Vorteil: Du musst nichts brennen, du erhälst direkt die aktuellsten Versionen, dein System bleibt tatsächlich wie es war, nur mit aktuellen Paketen
Nachteil: Es dauert etwas länger, weil jedes Paket einzeln gezogen und dann als Pulk installiert wird, inklusive Abhängigkeiten etc.

Das kann bei Mint aber auch in die Hose gehen - habe ich gerade eben erst erlebt! Ich wollte ein Mint 16 (32bit, Mate) auf 17 updaten und habe die Paketquellen geändert, dann per apt-get-update usw. alles upgedatet (genau nach dieser Anleitung).
Leider war das Ergebnis kein bedienbares System mehr - die Oberfläche startete zwar noch irgendwie, aber sonst ging nix mehr.

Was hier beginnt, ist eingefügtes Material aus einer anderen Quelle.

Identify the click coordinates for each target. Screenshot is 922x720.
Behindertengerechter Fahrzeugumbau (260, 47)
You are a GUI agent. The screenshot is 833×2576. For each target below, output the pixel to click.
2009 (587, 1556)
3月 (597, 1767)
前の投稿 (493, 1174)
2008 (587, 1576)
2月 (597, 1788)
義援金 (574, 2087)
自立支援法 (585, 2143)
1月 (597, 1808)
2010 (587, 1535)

Ich hatte nicht mal ein Startmenü, wenn ich das Icon für den Home Ordner geklickt habe, kam eine Fehlermeldung, dass kein Dateimanager vorhanden sei.
Das hätte man als Experte vielleicht über das Terminal irgendwie wieder retten können, aber für mich war da einfach nichts mehr zu machen, das überstieg absolut meine Kenntnisse.

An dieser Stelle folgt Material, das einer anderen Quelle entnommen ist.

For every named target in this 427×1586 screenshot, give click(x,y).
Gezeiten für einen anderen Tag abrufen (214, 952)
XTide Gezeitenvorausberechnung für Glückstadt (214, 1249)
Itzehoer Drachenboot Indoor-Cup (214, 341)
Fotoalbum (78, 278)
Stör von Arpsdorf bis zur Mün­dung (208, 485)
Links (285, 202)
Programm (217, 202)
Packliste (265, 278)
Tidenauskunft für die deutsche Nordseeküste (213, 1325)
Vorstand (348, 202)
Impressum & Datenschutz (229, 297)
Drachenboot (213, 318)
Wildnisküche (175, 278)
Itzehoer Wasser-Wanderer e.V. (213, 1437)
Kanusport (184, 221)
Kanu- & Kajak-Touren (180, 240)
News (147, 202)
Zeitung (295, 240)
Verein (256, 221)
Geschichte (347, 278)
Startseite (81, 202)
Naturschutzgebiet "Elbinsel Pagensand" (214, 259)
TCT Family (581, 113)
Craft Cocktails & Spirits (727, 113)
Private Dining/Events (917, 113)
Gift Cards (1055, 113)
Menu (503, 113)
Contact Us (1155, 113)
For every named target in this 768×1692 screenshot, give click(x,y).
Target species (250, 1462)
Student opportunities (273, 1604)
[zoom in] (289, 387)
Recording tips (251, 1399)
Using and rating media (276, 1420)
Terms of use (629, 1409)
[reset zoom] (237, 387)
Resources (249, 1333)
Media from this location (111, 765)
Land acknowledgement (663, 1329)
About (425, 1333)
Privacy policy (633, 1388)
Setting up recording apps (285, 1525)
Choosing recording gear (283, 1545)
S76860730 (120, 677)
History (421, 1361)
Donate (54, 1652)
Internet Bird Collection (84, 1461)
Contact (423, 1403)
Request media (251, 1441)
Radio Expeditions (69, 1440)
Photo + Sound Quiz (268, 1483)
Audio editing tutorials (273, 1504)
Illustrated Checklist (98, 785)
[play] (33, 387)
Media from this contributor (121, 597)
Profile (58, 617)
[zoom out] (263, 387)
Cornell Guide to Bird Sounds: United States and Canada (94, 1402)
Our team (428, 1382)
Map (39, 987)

Es war übrigens auf dem System vorher fast nichts installiert, und auch keine speziellen Treiber oder so.

Das Update von 15 auf 16 mit Cinnamon (anderer Rechner) hat für mich mit apt-get geklappt, obwohl ich auch hier nach der Aktion ein bisschen am System feilen musste (System war plötzlich zu 3/4 auf Englisch und solcherlei Späße).

Bei Mint ist es also wirklich Glückssache, ob das Paketquellen-Update zu einem brauchbaren Ergebnis führt - es wird ja auch offiziell nicht empfohlen und unterstützt.
 
Das Problem dürfte die Konfigurationsdatei von Mate gewesen sein, die irgendwo in deinem Home-Ordner lag (als .-Ordner). Löschen, abmelden, anmelden, freuen... (bzw: Strg+Alt+F1 und ab in die Shell) Im Kleinen hatte ich das auch schon bei Gnome3-Updates durch. Da war auch nicht alles 100% kompatibel. Gnome3 zurückgesetzt, alles wieder gut.